Ingredients:
- ⅓ cup brown rice (uncooked)
- 1 tablespoon lemon juice or lime juice (adjust as needed)
- Salt (to taste, use less if desired)
- 1 teaspoon oil (preferably olive or coconut oil)
- ½ teaspoon mustard seeds
- ¼ teaspoon turmeric powder (haldi)
- 1 green chili, slit (optional)
- 1 sprig curry leaves (optional)
- A pinch of hing (asafoetida, optional)
- ½ teaspoon ginger, grated or minced
- 1 dried red chili, broken (optional)
Method:
- Wash the brown rice a few times and drain the water completely.
- On a low flame, cover and cook in a large pot with 1 ½ – 2 cups water for about 15 minutes until fully cooked but still grainy.
- Cool the rice completely. Sprinkle salt, lemon juice, and ½ teaspoon oil evenly over the rice and mix. This helps keep the rice grainy and firm. Adjust salt and lemon juice to taste.
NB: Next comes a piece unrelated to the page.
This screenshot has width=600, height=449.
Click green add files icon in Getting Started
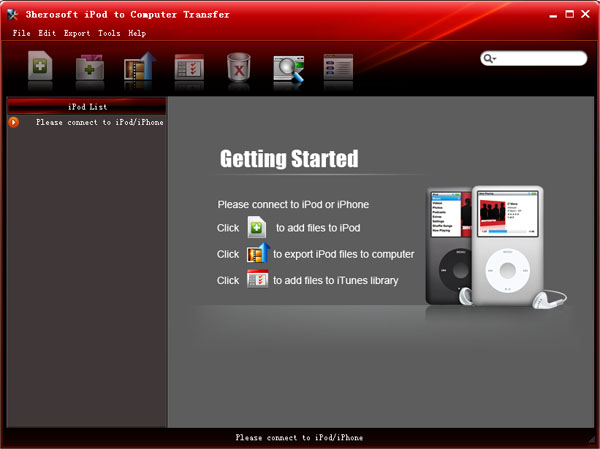[257, 227]
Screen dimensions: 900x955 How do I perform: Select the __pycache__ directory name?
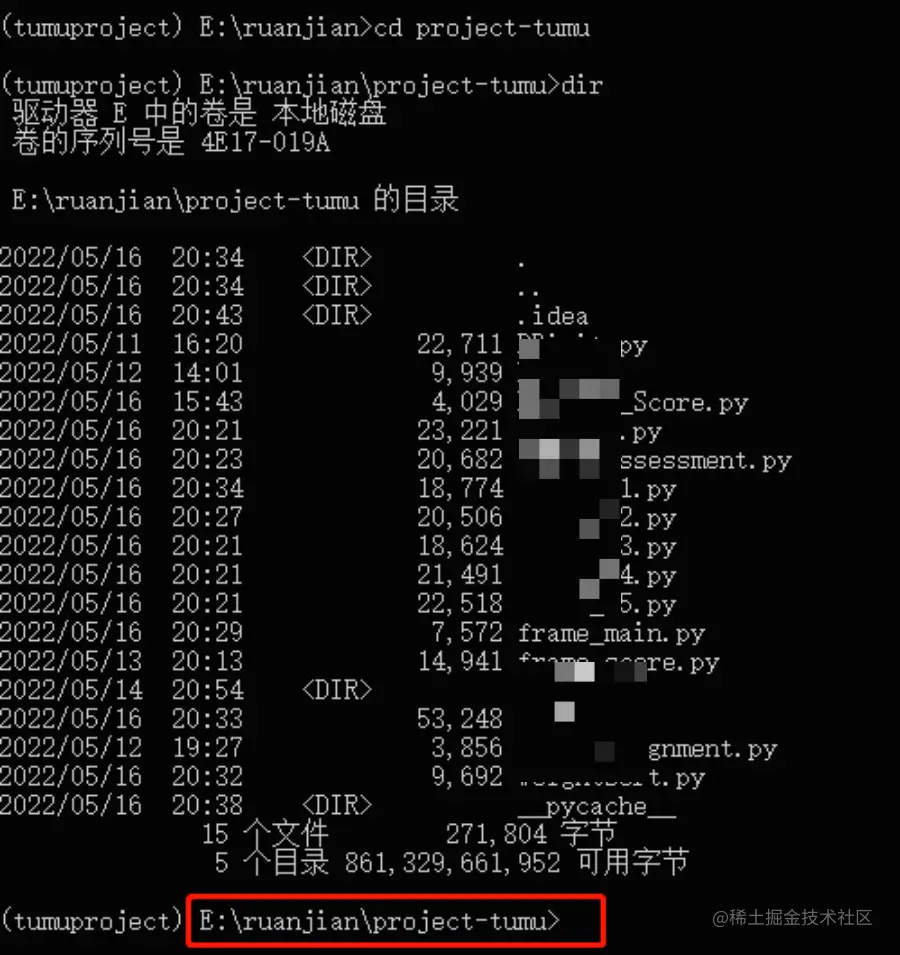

- Heat a pan with 1 teaspoon oil on medium to low flame. When hot, add the red chili and mustard seeds, allowing them to crackle.
- Add ginger and green chili (if using). When the leaves turn crisp (if using curry leaves), add hing and turmeric.
- Ensure not to burn the ginger; otherwise, it will make the rice bitter.
- Pour this mixture over the cooled rice and mix everything well. Keep the rice covered for 20 to 25 minutes.
- Serve the lemon rice with plain yogurt or a side of green chutney for added flavor.
Nutritional Breakdown (Approx. per serving):
- Calories: 250 kcal
- Protein: 5 g
- Carbohydrates: 45 g
- Dietary Fiber: 4 g
- Total Fat: 6 g
- Saturated Fat: 1 g
- Cholesterol: 0 mg
- Sodium: 150 mg (adjust based on salt used)
Tips:
- Consider adding more vegetables like peas, carrots, or bell peppers for added fiber and nutrients while keeping the calories low.
- Pair it with a source of protein (like grilled chicken or legumes) for a more balanced meal.